» **Task instructions**: Every line of the data that includes "badge" should be copied out.

» **Input**:
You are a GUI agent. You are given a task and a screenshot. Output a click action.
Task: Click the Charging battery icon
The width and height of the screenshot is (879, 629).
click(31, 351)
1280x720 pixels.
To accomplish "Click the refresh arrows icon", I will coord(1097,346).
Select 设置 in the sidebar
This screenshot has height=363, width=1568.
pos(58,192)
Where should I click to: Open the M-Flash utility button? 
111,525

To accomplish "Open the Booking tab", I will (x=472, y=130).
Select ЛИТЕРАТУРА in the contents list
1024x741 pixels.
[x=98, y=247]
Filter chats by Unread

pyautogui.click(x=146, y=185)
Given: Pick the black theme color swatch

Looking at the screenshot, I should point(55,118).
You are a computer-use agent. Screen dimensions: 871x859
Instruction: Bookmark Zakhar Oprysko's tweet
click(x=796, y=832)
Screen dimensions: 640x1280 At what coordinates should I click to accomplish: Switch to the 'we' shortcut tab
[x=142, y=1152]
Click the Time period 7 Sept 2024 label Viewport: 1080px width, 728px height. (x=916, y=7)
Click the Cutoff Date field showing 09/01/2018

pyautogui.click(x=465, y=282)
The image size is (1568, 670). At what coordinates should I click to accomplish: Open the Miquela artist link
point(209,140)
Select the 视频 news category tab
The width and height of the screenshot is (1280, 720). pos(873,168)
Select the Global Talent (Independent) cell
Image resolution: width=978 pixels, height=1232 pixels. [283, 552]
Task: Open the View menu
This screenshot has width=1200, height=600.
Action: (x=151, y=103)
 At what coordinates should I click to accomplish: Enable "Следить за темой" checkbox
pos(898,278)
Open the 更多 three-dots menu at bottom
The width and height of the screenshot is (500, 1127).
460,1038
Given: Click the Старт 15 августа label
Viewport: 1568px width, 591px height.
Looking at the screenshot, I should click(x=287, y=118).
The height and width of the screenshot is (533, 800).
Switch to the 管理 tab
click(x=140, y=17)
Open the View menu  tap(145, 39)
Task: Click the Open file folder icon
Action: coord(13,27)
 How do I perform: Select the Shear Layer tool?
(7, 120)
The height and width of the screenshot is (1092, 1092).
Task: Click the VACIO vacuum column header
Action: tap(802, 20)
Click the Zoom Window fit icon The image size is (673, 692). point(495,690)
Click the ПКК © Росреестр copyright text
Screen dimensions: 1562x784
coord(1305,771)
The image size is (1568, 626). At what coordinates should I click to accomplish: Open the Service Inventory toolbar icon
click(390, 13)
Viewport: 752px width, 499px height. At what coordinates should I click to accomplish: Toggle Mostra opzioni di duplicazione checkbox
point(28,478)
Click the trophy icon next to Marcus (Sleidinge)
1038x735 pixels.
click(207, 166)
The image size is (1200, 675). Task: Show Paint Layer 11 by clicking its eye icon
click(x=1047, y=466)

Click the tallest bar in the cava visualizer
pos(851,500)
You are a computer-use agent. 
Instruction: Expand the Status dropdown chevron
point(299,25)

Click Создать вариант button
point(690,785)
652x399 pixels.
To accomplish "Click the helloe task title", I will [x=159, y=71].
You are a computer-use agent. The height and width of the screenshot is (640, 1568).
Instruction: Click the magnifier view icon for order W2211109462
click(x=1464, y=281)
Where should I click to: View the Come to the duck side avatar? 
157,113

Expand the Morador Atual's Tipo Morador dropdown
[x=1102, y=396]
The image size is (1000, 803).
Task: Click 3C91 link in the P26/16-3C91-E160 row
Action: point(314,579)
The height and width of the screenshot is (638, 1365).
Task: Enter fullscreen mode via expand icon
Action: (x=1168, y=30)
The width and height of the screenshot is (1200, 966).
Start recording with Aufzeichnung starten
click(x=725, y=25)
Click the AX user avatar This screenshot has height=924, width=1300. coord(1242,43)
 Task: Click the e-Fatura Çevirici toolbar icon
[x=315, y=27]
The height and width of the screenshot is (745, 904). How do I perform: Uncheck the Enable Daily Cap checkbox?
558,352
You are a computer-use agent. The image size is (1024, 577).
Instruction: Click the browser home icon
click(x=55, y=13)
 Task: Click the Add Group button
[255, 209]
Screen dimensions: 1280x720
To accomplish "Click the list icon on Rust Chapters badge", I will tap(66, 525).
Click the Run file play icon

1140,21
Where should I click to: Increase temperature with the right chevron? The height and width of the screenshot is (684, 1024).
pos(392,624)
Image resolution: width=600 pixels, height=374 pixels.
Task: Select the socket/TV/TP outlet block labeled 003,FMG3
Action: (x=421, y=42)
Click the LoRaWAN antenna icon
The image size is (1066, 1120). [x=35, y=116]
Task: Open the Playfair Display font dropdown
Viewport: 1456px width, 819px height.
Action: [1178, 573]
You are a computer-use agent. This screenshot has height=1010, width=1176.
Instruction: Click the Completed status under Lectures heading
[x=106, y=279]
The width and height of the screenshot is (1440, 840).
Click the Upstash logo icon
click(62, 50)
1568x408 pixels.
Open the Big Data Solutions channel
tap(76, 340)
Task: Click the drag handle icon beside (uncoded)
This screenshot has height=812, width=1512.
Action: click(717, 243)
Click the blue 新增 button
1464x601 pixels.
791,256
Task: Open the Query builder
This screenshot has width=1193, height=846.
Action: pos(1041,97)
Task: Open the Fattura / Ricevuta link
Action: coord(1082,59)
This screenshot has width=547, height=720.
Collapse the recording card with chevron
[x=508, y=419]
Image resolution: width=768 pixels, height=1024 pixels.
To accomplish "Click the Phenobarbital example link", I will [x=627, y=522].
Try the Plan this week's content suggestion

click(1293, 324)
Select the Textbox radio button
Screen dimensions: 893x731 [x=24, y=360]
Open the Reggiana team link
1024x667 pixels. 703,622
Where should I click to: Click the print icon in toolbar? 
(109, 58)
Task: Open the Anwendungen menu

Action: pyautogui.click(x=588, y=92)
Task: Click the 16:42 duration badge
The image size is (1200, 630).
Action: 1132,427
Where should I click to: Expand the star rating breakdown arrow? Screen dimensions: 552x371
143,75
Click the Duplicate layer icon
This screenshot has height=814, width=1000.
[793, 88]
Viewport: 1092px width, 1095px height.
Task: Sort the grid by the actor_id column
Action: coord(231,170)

» **Answer**:
To accomplish "Click the list icon on Rust Chapters badge", I will tap(66, 525).
Task: Click the 16:42 duration badge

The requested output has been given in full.